Copy the closing run of lines, from the one with "Viewport: 616px width, 553px" through the last line of the listing, exactly and without any pictures.
*** Opening of RECORDED DATA ***
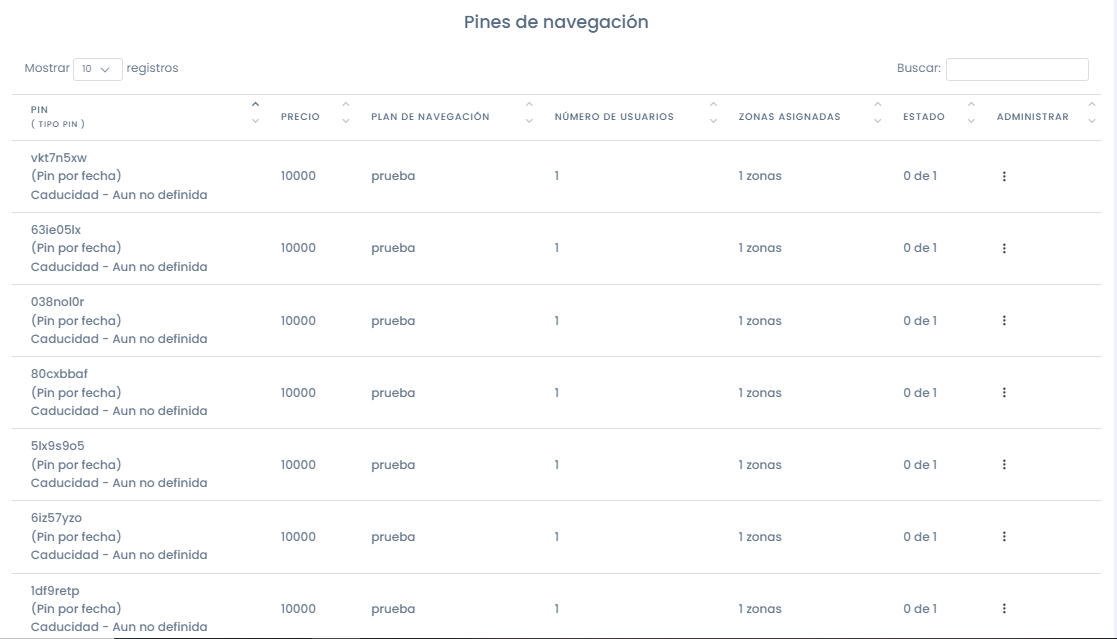The image size is (1117, 639).
Task: Open the three-dot menu for pin 63ie05lx
Action: (x=1004, y=248)
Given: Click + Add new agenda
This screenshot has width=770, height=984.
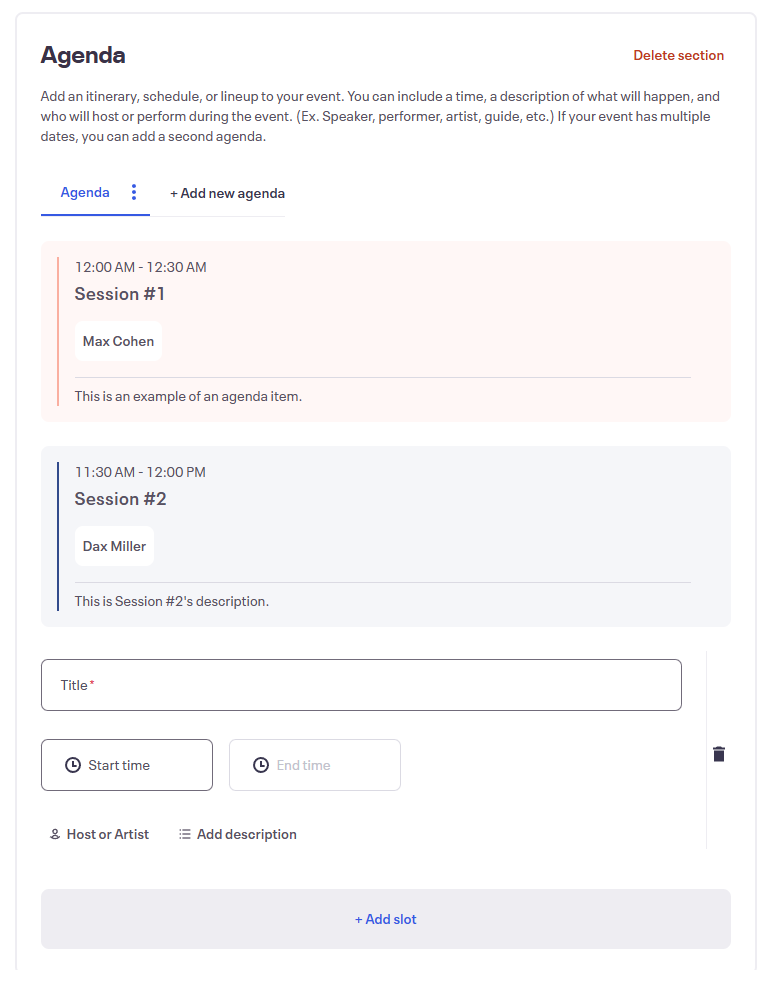Looking at the screenshot, I should click(227, 192).
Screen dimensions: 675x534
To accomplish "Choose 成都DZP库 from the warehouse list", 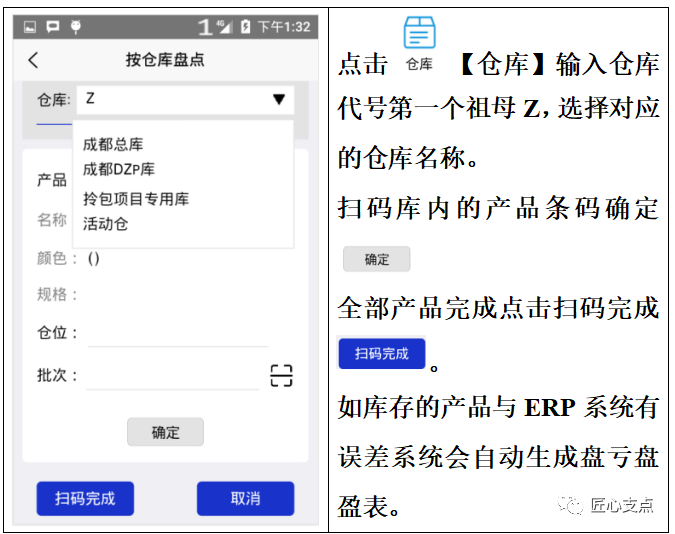I will point(119,169).
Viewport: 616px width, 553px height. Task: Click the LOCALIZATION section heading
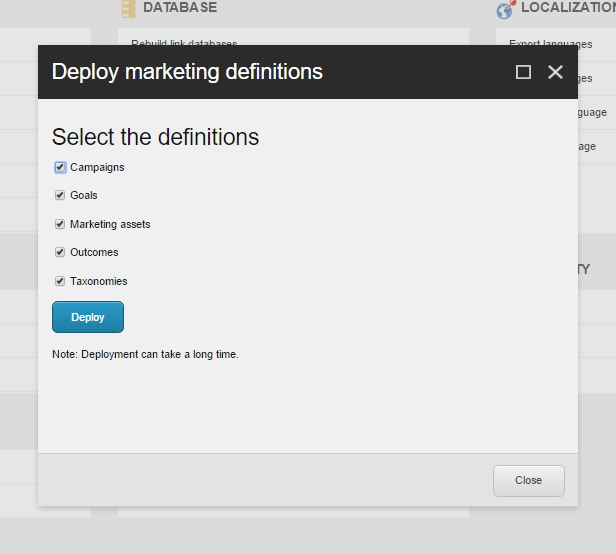tap(567, 8)
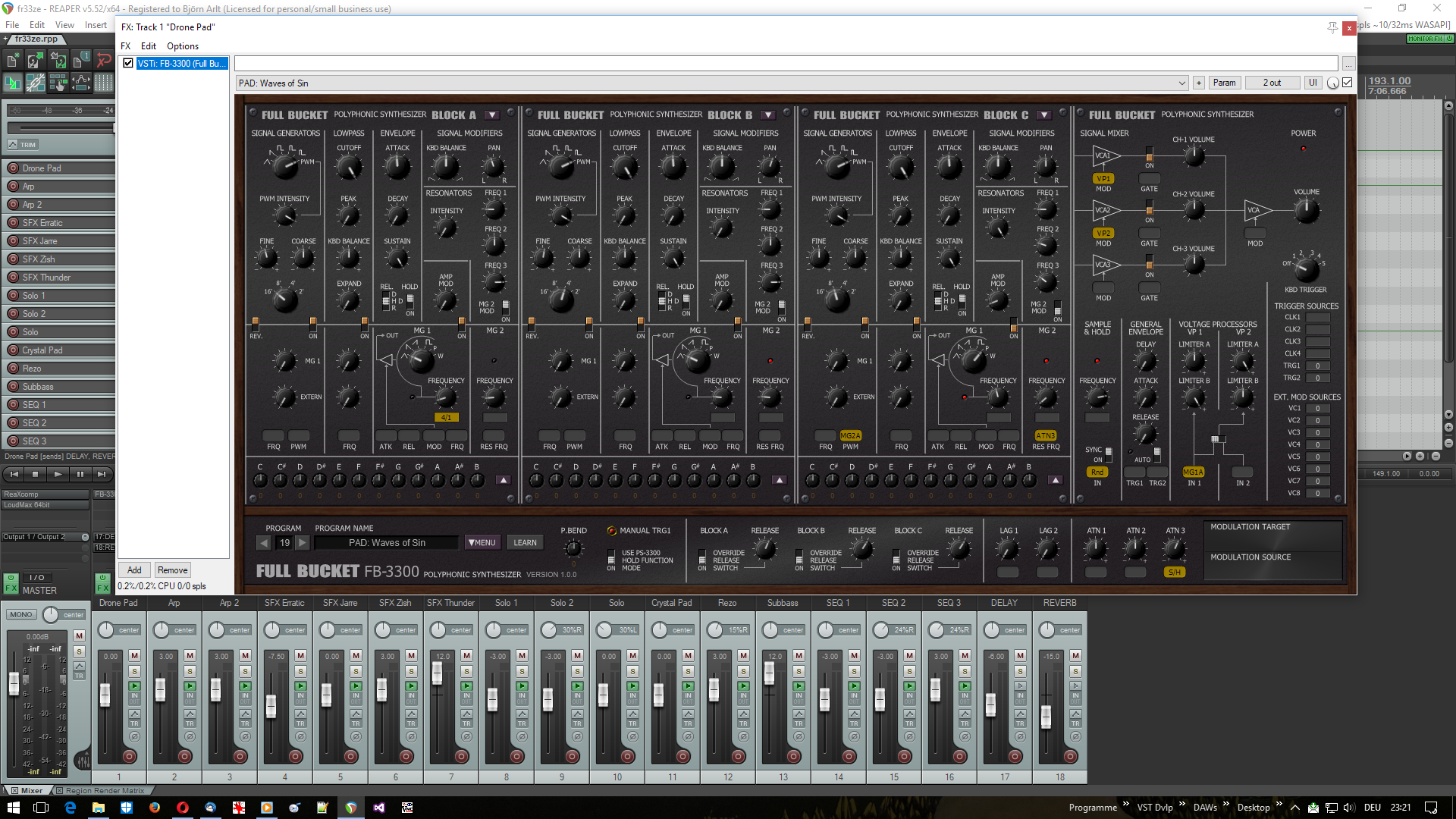Open the Insert menu in REAPER
The height and width of the screenshot is (819, 1456).
coord(96,25)
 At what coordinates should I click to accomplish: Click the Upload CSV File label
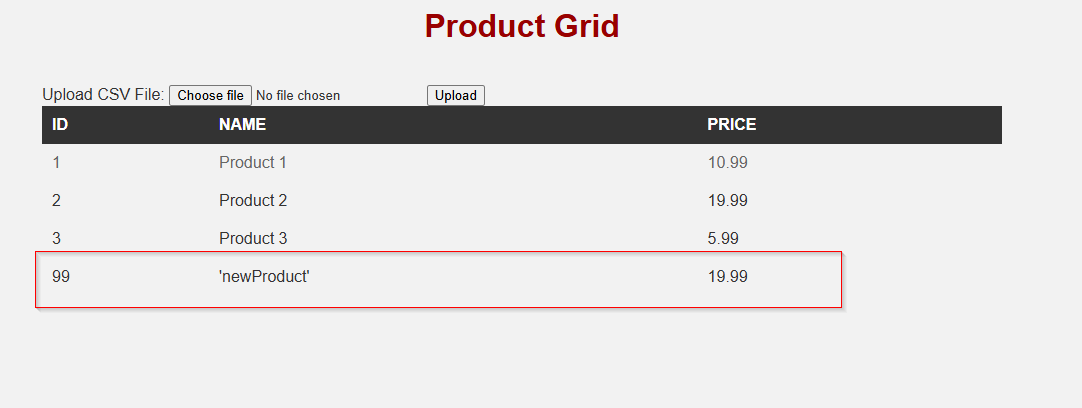(104, 95)
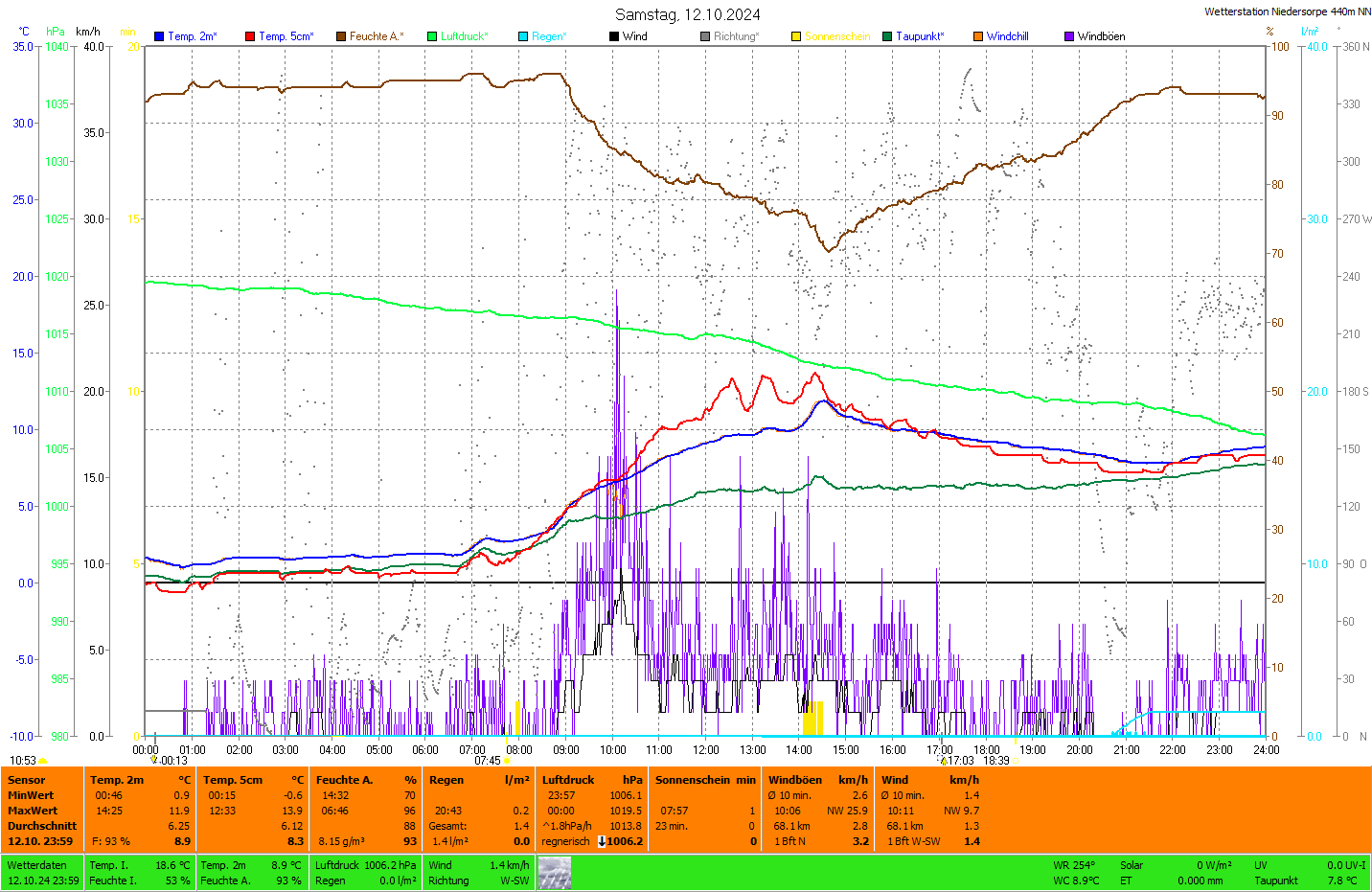1372x892 pixels.
Task: Click the falling pressure arrow icon
Action: point(602,841)
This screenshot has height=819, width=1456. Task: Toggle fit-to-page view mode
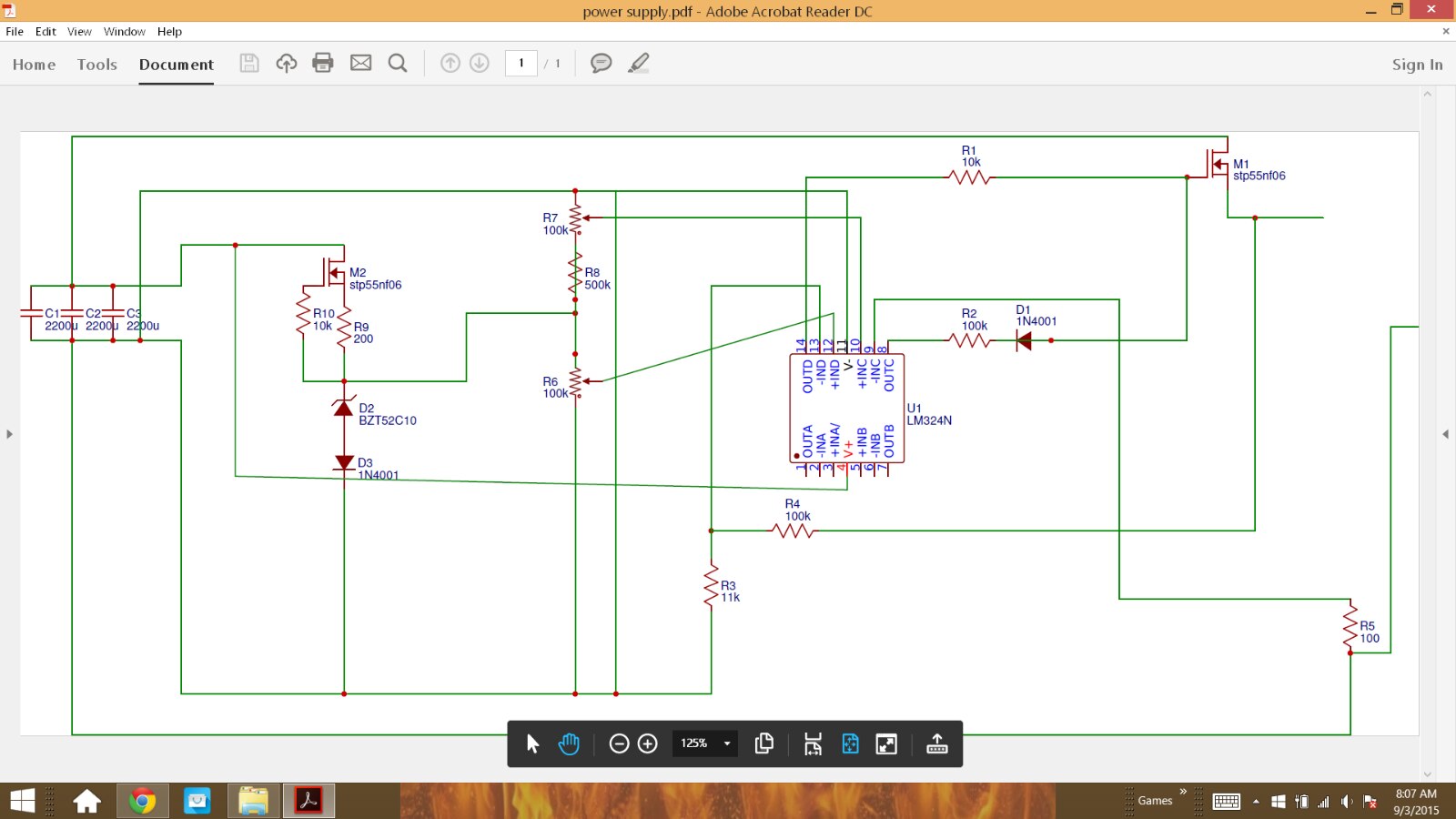(x=850, y=743)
*** Close of RECORDED DATA ***
WRITTEN SOLUTION →
Viewport: 616px width, 553px height. Task: Click the LOCALIZATION section heading
tap(567, 8)
Open the Insert menu in REAPER
The height and width of the screenshot is (819, 1456).
coord(96,25)
 At what coordinates should I click to accomplish: Click the Upload CSV File label
(104, 95)
1372x892 pixels.
Task: Click the falling pressure arrow icon
Action: point(602,841)
This screenshot has height=819, width=1456. Task: Toggle fit-to-page view mode
(x=850, y=743)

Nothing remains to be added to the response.